Records from a data collection:
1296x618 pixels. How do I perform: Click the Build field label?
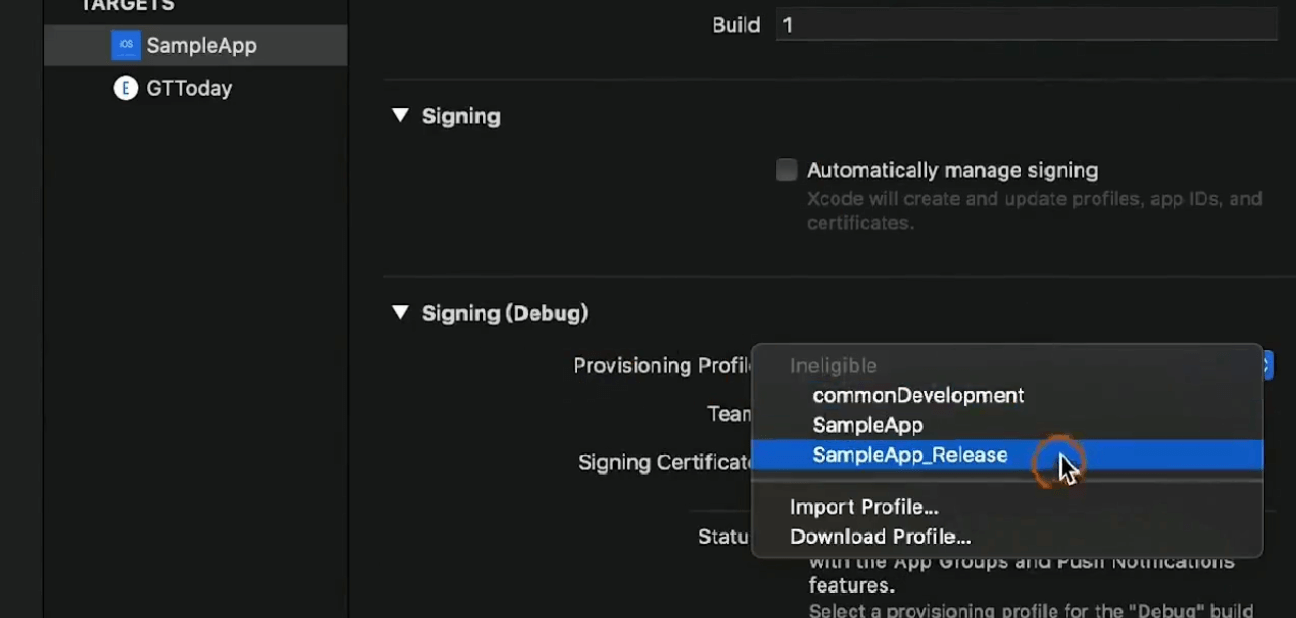[736, 25]
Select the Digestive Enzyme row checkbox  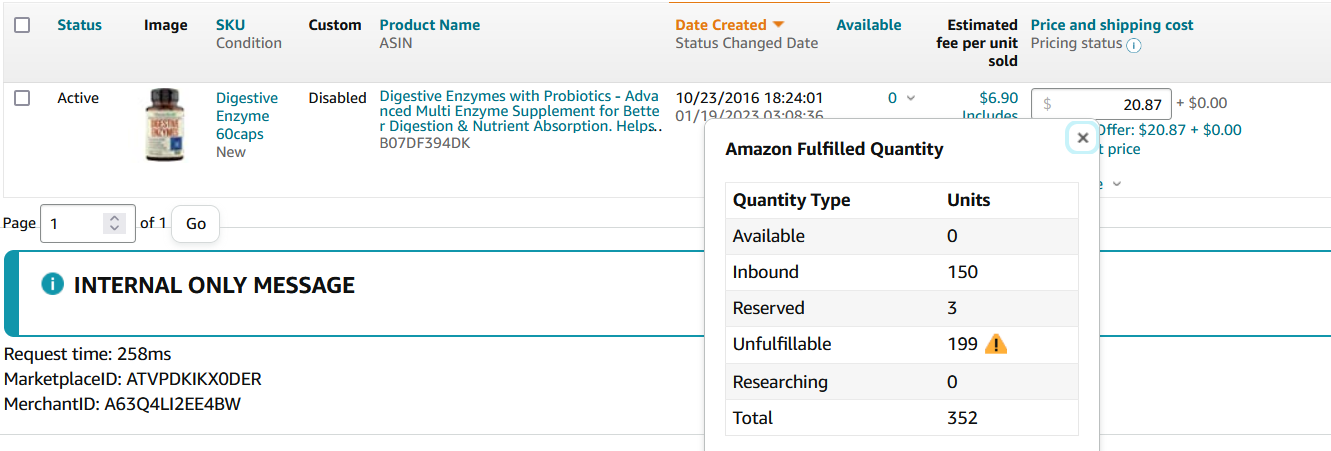(22, 98)
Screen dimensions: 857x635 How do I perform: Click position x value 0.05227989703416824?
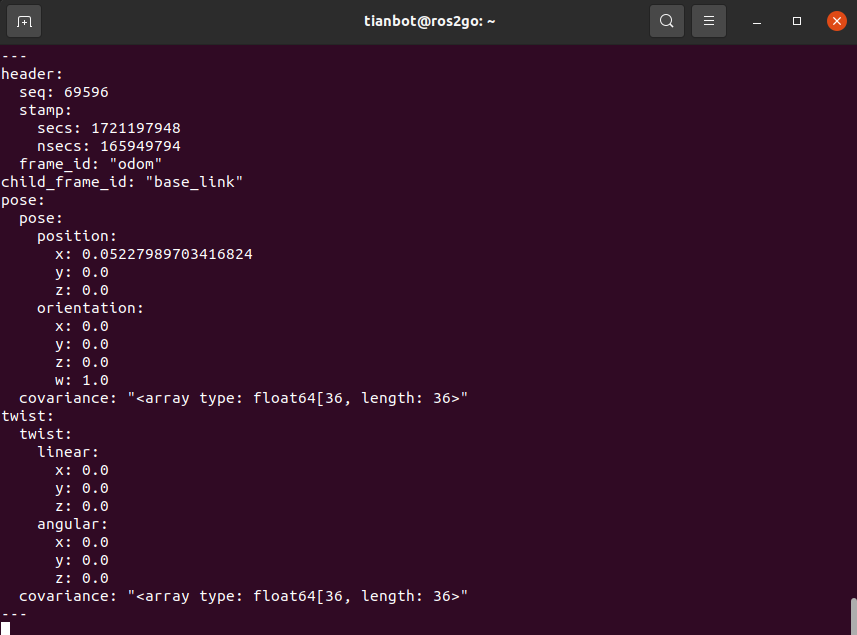coord(167,254)
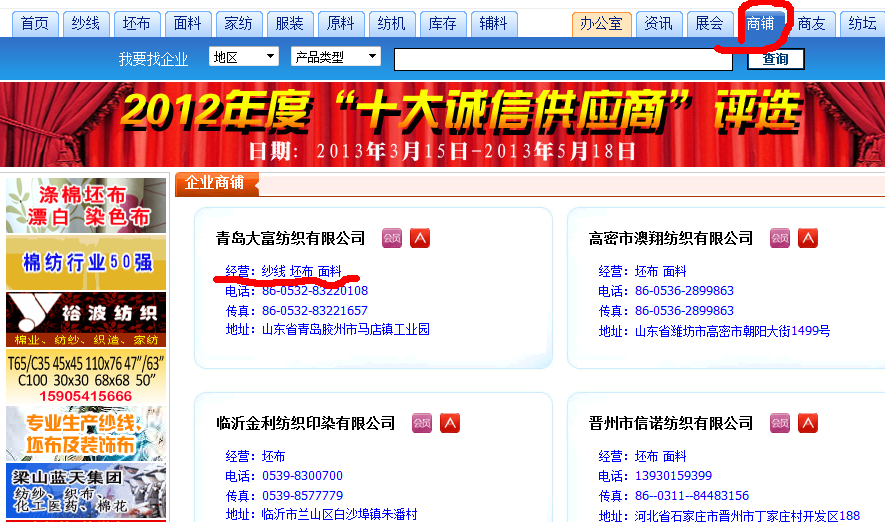Open the 产品类型 product type dropdown

point(336,57)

» Work task
Find the line that contains "Screen dimensions: 857x635". Reproduce it and every later line of the records exactly, minus the pictures.

» Answer
Screen dimensions: 857x635 How do I perform: Click position x value 0.05227989703416824?
coord(167,254)
Open the 产品类型 product type dropdown

point(336,57)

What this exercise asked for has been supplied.